Memory clouds even the best of minds, and nostalgia’s a trick that happens to the best of us.
But the original post is about 1991 - a year where nostalgia tells us that grunge broke through into the mainstream and revitalized a genre. But a quick glance at the charts tells us that:
The best-selling record was Mariah Carey’s self-titled debut
The top single was Bryan Adams’s weepy “(Everything I Do) I Do It For You”
Indeed, Vanilla Ice topped the Billboard top 200 for eight weeks that year, as did Garth Brooks. Meanwhile, on the singles chart, names like EMF, Timmy T and Color Me Badd all graced the top ten - while Nirvana, the record the data journalist suggests exemplified the year’s merits, isn’t anywhere on the list (they’d only show up the next year, albeit behind artists like Sir Mix-A-Lot and Kris Kross).
There’s a phenomenon one encounters in youth, where everything seems magical and exciting and brand new, experiences that feel like they’re out of the movies and nobody has ever felt before.

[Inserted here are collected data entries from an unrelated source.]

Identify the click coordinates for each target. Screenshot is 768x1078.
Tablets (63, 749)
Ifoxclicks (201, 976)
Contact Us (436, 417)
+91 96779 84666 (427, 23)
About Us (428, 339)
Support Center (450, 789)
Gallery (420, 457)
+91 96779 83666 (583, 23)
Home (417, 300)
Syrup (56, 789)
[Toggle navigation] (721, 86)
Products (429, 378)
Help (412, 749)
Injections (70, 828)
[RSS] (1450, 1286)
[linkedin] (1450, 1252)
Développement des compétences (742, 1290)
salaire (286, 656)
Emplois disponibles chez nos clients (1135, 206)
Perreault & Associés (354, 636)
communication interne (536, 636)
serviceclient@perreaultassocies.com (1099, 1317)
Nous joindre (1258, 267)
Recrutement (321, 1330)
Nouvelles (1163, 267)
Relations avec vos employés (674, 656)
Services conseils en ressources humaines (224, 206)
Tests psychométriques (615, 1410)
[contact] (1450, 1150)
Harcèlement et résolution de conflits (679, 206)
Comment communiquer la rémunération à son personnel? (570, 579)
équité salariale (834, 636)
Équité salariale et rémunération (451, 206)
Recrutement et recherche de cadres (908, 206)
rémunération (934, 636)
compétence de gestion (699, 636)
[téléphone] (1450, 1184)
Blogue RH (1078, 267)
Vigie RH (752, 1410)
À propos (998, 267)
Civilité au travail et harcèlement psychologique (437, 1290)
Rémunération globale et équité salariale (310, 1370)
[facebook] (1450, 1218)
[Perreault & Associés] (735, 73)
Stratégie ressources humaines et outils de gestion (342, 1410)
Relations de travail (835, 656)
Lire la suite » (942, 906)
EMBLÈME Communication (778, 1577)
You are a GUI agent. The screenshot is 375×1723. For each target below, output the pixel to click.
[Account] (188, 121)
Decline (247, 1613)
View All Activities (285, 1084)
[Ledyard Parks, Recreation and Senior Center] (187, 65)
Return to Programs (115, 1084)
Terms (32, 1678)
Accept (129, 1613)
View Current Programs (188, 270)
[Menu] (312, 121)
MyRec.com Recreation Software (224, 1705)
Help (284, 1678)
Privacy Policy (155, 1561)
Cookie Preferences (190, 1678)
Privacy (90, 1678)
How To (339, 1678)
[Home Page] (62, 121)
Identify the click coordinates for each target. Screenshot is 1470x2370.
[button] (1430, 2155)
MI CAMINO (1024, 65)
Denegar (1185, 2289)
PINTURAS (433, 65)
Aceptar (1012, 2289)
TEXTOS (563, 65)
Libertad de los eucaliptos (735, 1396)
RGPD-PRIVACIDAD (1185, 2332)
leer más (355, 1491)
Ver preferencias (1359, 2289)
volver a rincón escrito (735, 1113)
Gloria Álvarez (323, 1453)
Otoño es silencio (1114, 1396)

This happens because one’s never experienced them before: the first time someone stays up all night at Nuit Blanche, the first time you get to see a band you love up close and personal, the first time you’re really moved by a book or movie. These feelings are so powerful because they’re new to you, not because they’re experiences nobody’s ever had before.
And that’s okay, everyone goes through it. My dad looks back fondly at shows he went to over 40 years ago and says musicians were better then. Maybe they were (but I doubt it), but maybe he’s viewing stuff through that prism: it was exciting to see Jaco Pastorius live and yes, he was a seminal bassist, but also getting to see a musician of that calibre up close in a nightclub, well, that’s going to colour one’s memory a little bit.
There are ways to avoid the nostalgia trap. You can constantly keep exposing yourself to new ideas and art; you can look back at hard sources and see what was really happening at the time. But mostly, I’d suggest that you avoid leading with your gut and making a blanket assumption: to simply write off a entire year’s worth of music isn’t just lazy, it’s stupid. Even if it drives clicks.